I agree with that the abusive cops and ice is insane in the US, and it should be stopped. I also believe that the US is a corrupt nation in nearly every place of the government and surrounding instances.

But a question surround this, what if the US wasn't corrupt and the judges would actually follow the law (juries wouldn't be able to exist for most cases) and hypothetical if the US had privacy laws for everything besides businesses wouldn't this be the same punishable offence that would protect citizens?

In GDPR countries (among others) nobody is allowed to do something like this with face recognition because the law works for everybody. (Some people are trying to destroy this in some countries, though).

At the same time, if the government is allowed to use facial recognition and other anti-privacy measures to identify people where there is no ground to, then why shouldn't the people be able to do that?

Edit: I am not from the US and my look on life and trias political situations is different than what the fuck is happening in the US

[–] prole@lemmy.blahaj.zone 2 points 1 week ago* (last edited 1 week ago) (1 children)

(juries wouldn't be able to exist for most cases)

What does this mean?

Edit: read further down that you're in a country that doesn't guarantee jury trials so I'm guessing you're referring to some kind of criteria not being met to trigger a trial by jury

[–] Vinstaal0@feddit.nl 1 points 6 days ago (1 children)

In my opinion you should look at the law objectively, a group of people who aren't fully educated on the law and aren't trained in being objective will not form an objective opinion.

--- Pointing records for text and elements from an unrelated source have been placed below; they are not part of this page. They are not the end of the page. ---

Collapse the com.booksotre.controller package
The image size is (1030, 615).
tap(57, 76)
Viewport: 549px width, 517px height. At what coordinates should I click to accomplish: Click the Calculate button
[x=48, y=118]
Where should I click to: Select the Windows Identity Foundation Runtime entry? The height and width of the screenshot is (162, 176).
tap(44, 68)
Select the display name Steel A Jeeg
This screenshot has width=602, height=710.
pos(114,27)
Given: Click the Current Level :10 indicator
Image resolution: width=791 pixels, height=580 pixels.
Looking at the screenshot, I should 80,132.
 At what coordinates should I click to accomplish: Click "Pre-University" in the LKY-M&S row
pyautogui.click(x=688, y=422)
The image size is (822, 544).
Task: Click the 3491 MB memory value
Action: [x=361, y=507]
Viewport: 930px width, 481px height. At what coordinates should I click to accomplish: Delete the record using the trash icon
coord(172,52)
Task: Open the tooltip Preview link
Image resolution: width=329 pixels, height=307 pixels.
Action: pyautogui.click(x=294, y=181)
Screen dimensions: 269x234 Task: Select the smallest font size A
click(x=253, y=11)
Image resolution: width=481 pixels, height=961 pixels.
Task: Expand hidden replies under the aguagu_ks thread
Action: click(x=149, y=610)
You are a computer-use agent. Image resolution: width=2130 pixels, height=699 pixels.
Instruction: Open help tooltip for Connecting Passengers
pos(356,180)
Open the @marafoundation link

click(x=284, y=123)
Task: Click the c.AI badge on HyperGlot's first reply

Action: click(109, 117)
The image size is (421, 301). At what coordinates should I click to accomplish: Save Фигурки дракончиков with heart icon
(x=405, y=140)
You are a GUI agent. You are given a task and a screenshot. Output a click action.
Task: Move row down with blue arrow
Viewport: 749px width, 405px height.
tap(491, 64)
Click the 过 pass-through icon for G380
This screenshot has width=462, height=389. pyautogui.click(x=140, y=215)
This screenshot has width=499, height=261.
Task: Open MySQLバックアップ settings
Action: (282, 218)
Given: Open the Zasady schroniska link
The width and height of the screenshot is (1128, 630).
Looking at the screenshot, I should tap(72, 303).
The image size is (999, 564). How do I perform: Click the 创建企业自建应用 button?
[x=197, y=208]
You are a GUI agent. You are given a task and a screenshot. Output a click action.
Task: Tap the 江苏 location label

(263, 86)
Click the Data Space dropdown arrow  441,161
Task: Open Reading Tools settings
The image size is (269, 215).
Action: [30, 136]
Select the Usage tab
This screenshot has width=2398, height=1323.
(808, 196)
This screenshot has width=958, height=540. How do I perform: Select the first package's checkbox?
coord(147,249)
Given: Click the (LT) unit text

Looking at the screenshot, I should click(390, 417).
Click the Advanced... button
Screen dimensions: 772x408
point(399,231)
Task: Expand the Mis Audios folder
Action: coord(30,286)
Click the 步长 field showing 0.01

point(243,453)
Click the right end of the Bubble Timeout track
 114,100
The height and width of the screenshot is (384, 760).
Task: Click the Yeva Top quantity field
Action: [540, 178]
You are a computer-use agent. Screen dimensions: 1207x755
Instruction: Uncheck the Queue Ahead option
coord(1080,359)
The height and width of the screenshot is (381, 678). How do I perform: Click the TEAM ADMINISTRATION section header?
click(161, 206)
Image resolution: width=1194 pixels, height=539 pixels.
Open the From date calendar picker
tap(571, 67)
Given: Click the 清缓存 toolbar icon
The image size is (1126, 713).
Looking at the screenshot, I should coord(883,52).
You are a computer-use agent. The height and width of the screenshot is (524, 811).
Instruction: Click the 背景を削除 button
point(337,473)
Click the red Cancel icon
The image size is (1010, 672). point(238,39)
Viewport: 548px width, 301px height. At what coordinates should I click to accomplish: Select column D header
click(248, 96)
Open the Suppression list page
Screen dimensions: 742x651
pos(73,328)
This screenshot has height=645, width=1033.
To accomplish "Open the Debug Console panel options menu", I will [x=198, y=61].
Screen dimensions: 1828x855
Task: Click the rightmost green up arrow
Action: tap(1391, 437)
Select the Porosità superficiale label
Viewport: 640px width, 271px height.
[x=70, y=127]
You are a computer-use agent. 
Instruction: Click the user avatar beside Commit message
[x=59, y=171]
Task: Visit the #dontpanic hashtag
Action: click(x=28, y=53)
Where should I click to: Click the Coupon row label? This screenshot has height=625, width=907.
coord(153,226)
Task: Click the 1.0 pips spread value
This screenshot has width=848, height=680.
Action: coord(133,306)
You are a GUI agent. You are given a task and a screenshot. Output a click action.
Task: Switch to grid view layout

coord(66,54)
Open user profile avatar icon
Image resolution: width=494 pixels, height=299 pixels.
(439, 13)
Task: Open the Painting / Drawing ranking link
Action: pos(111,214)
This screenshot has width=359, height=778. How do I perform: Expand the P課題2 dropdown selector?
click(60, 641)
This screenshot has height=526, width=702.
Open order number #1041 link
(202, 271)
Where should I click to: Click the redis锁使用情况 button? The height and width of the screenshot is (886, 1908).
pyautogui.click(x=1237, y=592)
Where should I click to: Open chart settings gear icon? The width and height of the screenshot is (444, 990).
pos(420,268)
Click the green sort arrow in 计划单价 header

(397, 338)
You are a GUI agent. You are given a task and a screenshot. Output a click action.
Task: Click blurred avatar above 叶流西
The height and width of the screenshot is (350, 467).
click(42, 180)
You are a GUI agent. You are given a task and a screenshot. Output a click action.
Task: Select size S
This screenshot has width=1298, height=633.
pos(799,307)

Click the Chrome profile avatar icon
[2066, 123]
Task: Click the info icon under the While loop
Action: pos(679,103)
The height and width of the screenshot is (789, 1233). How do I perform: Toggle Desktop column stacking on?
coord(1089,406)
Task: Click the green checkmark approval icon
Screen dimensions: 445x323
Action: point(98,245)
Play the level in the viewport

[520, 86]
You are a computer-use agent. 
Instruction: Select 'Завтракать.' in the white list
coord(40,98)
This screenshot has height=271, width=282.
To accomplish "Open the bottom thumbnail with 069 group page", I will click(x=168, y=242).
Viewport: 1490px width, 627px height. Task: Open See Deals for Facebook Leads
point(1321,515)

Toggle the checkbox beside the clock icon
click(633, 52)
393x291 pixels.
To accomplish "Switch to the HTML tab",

Juries would be fine to give advice to the judge on how the public sees it, but they shouldn't have a real impact on the outcome of the situation. That should be a question of executing the law.

We have no trial by jury in The Netherlands and the international court of law doesn't have a jury either. The just have 15 judges to decide the outcome.

[–] prole@lemmy.blahaj.zone 1 points 6 days ago* (last edited 6 days ago) (1 children)

Yeah... As someone who has been on a jury, I have to disagree completely. Putting people's lives into the hands of one (most likely old, straight, white dude in the case of the US) single person is an awful idea. The concept of a trial by a jury of your peers is far from perfect, but it works relatively well.

For an example a single judge being responsible for ruining the lives of thousands of children as a result of outright quid pro quo, look into "cash for kids" scandal: https://en.wikipedia.org/wiki/Kids_for_cash_scandal

[–] Vinstaal0@feddit.nl 1 points 6 days ago

Who say it has to be one man, it doesn't have to be one person.

But as somebody who has studied a couple laws (tax laws, some general laws etc) I can tell you that there is so much going on that somebody who hasn´t studied about it shouldn´t have an impactfull stay in it.

In the article you linked had this in the second sentance:

In 2008, judges Michael Conahan and Mark Ciavarella were convicted of accepting money in return for imposing harsh adjudications on juveniles to increase occupancy at a private prison operated by PA Child Care.[2]

Yes, if corruption is rampant in your country than no it doesn't work, but that also means a jury can be bought. Probably harder though, so I guess you have a point. I know the US is a corrupt nation, but I always think of it not being a corrupt country. The absurd legal fees, getting paid for more than the actual damages among other things don´t really help to get a second opinion in terms of a lawsuit which everybody in at least the western world has a right to as far as I know.

In NL we do often have cases with only 1 judge, but for important cases we will have 3 judges.